[Your instructions]
Count the lines in the listing below that contain the string "what", treating uppercase and lowercase as different, and reply with the number alone.

--- Exercise data ---

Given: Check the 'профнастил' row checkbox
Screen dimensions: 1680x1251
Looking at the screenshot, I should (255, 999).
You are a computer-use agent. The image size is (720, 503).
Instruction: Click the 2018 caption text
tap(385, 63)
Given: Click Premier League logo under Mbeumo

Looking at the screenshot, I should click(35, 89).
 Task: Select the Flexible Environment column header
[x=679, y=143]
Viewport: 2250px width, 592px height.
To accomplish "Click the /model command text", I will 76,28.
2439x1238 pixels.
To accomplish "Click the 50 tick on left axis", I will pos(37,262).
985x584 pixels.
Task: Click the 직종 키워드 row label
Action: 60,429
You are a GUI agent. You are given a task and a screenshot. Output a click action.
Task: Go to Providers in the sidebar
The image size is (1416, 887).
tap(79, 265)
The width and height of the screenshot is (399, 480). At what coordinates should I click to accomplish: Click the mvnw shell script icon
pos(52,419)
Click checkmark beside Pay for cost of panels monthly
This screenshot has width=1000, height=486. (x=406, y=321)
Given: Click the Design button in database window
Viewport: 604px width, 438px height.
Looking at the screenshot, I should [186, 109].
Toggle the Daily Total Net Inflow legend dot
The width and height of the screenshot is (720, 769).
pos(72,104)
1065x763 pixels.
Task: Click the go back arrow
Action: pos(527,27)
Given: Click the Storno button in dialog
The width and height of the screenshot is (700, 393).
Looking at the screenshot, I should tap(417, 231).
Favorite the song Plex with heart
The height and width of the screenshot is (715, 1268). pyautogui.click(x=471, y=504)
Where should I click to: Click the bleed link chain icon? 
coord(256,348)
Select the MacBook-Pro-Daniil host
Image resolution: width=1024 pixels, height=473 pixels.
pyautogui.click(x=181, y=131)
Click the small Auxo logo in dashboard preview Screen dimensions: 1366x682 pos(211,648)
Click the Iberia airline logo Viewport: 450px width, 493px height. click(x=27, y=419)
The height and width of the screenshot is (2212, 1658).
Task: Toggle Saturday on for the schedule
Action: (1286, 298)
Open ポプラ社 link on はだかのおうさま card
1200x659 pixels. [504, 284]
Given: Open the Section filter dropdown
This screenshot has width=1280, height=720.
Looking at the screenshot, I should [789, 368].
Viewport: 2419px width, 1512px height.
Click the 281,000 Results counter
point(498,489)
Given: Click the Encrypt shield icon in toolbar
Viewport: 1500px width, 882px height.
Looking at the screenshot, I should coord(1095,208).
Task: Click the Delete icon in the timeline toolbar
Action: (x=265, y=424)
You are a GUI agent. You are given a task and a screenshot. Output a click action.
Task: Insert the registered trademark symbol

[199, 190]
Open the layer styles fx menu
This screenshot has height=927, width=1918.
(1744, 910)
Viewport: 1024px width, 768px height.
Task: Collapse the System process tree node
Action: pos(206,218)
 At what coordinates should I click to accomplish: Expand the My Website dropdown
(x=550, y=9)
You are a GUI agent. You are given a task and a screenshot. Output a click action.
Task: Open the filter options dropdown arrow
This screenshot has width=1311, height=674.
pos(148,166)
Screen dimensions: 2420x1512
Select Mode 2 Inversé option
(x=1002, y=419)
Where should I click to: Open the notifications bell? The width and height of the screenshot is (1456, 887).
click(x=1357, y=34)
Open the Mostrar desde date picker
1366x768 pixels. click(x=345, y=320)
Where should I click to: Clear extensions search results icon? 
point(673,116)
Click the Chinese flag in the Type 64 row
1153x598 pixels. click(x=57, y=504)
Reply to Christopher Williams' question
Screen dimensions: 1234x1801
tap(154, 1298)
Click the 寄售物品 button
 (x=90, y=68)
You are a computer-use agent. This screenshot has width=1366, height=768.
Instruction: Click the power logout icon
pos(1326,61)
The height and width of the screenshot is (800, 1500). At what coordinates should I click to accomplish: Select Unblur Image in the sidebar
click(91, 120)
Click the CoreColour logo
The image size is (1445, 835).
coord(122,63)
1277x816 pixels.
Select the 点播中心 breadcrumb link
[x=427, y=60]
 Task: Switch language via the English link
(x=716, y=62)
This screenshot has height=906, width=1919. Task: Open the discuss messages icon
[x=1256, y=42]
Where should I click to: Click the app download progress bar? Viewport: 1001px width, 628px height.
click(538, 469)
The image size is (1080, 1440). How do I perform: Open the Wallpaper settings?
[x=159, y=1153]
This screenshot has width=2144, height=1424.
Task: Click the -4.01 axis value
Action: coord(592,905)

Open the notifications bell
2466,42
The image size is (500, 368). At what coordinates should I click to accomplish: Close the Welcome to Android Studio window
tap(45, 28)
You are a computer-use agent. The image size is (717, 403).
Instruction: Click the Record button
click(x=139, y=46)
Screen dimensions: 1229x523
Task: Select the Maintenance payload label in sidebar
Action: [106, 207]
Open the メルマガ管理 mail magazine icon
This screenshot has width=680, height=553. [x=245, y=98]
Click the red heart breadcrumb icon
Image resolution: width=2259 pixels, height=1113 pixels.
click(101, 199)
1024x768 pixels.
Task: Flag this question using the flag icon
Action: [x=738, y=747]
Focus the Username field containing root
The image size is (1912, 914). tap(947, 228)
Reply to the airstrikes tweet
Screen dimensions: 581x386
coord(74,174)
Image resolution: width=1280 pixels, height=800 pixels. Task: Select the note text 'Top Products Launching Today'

---

[Exercise response]
4